• **TASK TO COMPLETE**: Each record should be output exactly, with every character kept.

• **EXTRACTED INFORMATION**:
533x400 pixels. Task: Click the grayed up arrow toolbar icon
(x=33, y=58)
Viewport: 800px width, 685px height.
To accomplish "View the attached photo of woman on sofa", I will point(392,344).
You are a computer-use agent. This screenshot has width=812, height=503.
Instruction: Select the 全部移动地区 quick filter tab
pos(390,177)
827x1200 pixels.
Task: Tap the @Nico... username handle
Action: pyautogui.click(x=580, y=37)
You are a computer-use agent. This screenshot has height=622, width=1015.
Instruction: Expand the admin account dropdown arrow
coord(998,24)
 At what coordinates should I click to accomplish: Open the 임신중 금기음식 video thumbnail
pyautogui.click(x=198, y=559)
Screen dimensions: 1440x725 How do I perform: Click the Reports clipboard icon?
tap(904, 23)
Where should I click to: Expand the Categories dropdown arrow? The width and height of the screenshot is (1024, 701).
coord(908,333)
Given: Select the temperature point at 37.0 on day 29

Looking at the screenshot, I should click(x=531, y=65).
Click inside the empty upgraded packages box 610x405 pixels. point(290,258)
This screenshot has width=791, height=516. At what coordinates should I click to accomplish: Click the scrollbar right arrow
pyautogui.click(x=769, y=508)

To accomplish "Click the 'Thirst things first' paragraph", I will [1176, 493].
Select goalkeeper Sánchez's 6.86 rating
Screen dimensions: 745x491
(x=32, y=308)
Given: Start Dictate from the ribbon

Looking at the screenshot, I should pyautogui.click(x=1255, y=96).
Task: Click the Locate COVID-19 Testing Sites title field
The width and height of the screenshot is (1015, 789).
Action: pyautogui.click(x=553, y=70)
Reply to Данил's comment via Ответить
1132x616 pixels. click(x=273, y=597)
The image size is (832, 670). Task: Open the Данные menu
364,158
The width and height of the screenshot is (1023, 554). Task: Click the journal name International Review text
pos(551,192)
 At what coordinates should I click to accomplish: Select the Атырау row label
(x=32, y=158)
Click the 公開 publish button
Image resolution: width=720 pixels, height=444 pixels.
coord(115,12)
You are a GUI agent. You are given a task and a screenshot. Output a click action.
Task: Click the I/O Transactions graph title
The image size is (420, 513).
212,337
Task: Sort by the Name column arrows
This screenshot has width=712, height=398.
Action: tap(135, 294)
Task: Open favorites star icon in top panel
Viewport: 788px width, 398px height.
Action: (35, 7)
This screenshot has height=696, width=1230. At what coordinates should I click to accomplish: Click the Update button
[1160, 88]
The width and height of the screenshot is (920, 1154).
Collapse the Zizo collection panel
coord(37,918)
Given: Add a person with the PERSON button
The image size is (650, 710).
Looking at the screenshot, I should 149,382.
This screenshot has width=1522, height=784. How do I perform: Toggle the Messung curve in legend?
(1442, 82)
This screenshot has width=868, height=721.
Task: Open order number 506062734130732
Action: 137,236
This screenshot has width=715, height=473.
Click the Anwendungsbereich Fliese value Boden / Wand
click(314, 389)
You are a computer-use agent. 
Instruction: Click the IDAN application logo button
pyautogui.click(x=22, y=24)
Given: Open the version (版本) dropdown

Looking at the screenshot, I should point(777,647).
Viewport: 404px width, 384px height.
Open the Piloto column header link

• **SOLUTION**:
533x400 pixels. Task: Click the grayed up arrow toolbar icon
(x=33, y=58)
Viewport: 800px width, 685px height.
To accomplish "View the attached photo of woman on sofa", I will point(392,344).
You are a computer-use agent. This screenshot has width=812, height=503.
Instruction: Select the 全部移动地区 quick filter tab
pos(390,177)
827x1200 pixels.
Task: Tap the @Nico... username handle
Action: pyautogui.click(x=580, y=37)
You are a computer-use agent. This screenshot has height=622, width=1015.
Instruction: Expand the admin account dropdown arrow
coord(998,24)
 At what coordinates should I click to accomplish: Open the 임신중 금기음식 video thumbnail
pyautogui.click(x=198, y=559)
Screen dimensions: 1440x725 How do I perform: Click the Reports clipboard icon?
tap(904, 23)
Where should I click to: Expand the Categories dropdown arrow? The width and height of the screenshot is (1024, 701).
coord(908,333)
Given: Select the temperature point at 37.0 on day 29

Looking at the screenshot, I should click(x=531, y=65).
Click inside the empty upgraded packages box 610x405 pixels. point(290,258)
This screenshot has width=791, height=516. At what coordinates should I click to accomplish: Click the scrollbar right arrow
pyautogui.click(x=769, y=508)

To accomplish "Click the 'Thirst things first' paragraph", I will [1176, 493].
Select goalkeeper Sánchez's 6.86 rating
Screen dimensions: 745x491
(x=32, y=308)
Given: Start Dictate from the ribbon

Looking at the screenshot, I should pyautogui.click(x=1255, y=96).
Task: Click the Locate COVID-19 Testing Sites title field
The width and height of the screenshot is (1015, 789).
Action: pyautogui.click(x=553, y=70)
Reply to Данил's comment via Ответить
1132x616 pixels. click(x=273, y=597)
The image size is (832, 670). Task: Open the Данные menu
364,158
The width and height of the screenshot is (1023, 554). Task: Click the journal name International Review text
pos(551,192)
 At what coordinates should I click to accomplish: Select the Атырау row label
(x=32, y=158)
Click the 公開 publish button
Image resolution: width=720 pixels, height=444 pixels.
coord(115,12)
You are a GUI agent. You are given a task and a screenshot. Output a click action.
Task: Click the I/O Transactions graph title
The image size is (420, 513).
212,337
Task: Sort by the Name column arrows
This screenshot has width=712, height=398.
Action: tap(135, 294)
Task: Open favorites star icon in top panel
Viewport: 788px width, 398px height.
Action: (35, 7)
This screenshot has height=696, width=1230. At what coordinates should I click to accomplish: Click the Update button
[1160, 88]
The width and height of the screenshot is (920, 1154).
Collapse the Zizo collection panel
coord(37,918)
Given: Add a person with the PERSON button
The image size is (650, 710).
Looking at the screenshot, I should 149,382.
This screenshot has width=1522, height=784. How do I perform: Toggle the Messung curve in legend?
(1442, 82)
This screenshot has width=868, height=721.
Task: Open order number 506062734130732
Action: 137,236
This screenshot has width=715, height=473.
Click the Anwendungsbereich Fliese value Boden / Wand
click(314, 389)
You are a computer-use agent. 
Instruction: Click the IDAN application logo button
pyautogui.click(x=22, y=24)
Given: Open the version (版本) dropdown

Looking at the screenshot, I should point(777,647).
Viewport: 404px width, 384px height.
Open the Piloto column header link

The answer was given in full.